South Korea COVID-19 cases skyrocket under Omicron wave; PM urges calm


SEOUL, Feb. 23 (UPI) — South Korea saw its daily tally of COVID-19 cases spike to more than 170,000 on Wednesday, shattering previous highs and prompting Prime Minister Kim Boo-kyum to call for calm as the Omicron variant roars through the population.

The Korea Disease Control and Prevention Agency, also known as the KDCA, reported 171,452 new infections on Wednesday, toppling the previous record of 104,814 from Sunday.


Confirmed cases have been soaring since the Omicron variant became the dominant strain in South Korea last month, roughly doubling on a weekly basis since late January. Officials have estimated that the current wave could reach 270,000 daily cases at its peak by early March.

However, Kim said Wednesday that the rising counts are no cause for alarm due to the relative mildness of the Omicron variant.

“Although awareness and implementation of antivirus measures should not be eased, there is absolutely no reason to fear or panic just because of the number of confirmed cases,” the prime minister said at a government COVID-19 response meeting Wednesday.

Kim pointed to research released by the KDCA on Monday that found the rates of both severe cases and deaths caused by Omicron to be just a quarter that of the Delta variant. According to a study of more than 67,000 patients since December, the fatality rate of Omicron is 0.18%, compared to Delta’s 0.7%.


Omicron’s death rate is twice as high as the seasonal flu, Kim said, but it drops to equal or even lower with booster doses of a COVID-19 vaccine.

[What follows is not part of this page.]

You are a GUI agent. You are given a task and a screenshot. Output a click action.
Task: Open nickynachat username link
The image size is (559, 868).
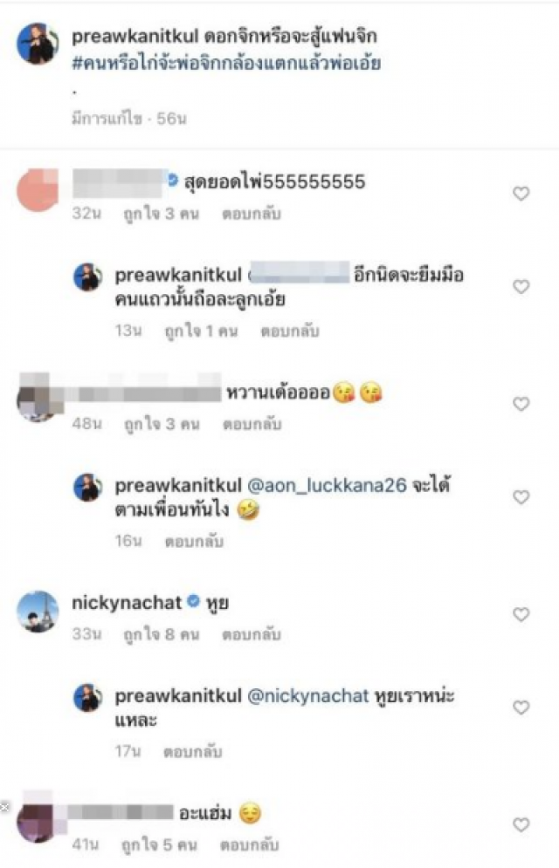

South Korea’s vaccination rates are among the world’s highest, with more than 86% fully vaccinated and almost 60% receiving a booster shot. Children below 12 years of age have not yet been eligible for vaccination, but on Wednesday, the country’s food and drug ministry approved the Pfizer vaccine for children aged 5-11.

South Korea has shifted gears in its COVID-19 strategy to face the far more contagious Omicron, moving away from its highly centralized “3T” model — test, trace and treat — to a home-care system that looks to preserve hospital bed capacity and limit disruptions to the economy.

Authorities loosened some social distancing regulations last week, extending business hours for restaurants and bars from 9 p.m. to 10 p.m. and removing the requirement for contract-tracing check-ins at most establishments. Personal gatherings are still limited to six people under the latest guidelines, which remain in effect until March 13.

“The previous methods of tracing the source of infection cannot keep up with Omicron,” Kim said. “We need to focus our medical capabilities on high-risk groups to minimize serious illness and death.”


Severe cases climbed Wednesday to 512, up from around 200 last week, and the country added 99 deaths to bring the overall toll to 7,607.

Kim said that the situation was being managed “stably” and predicted that the Omicron variant would be “the last hurdle in the recovery of daily life.”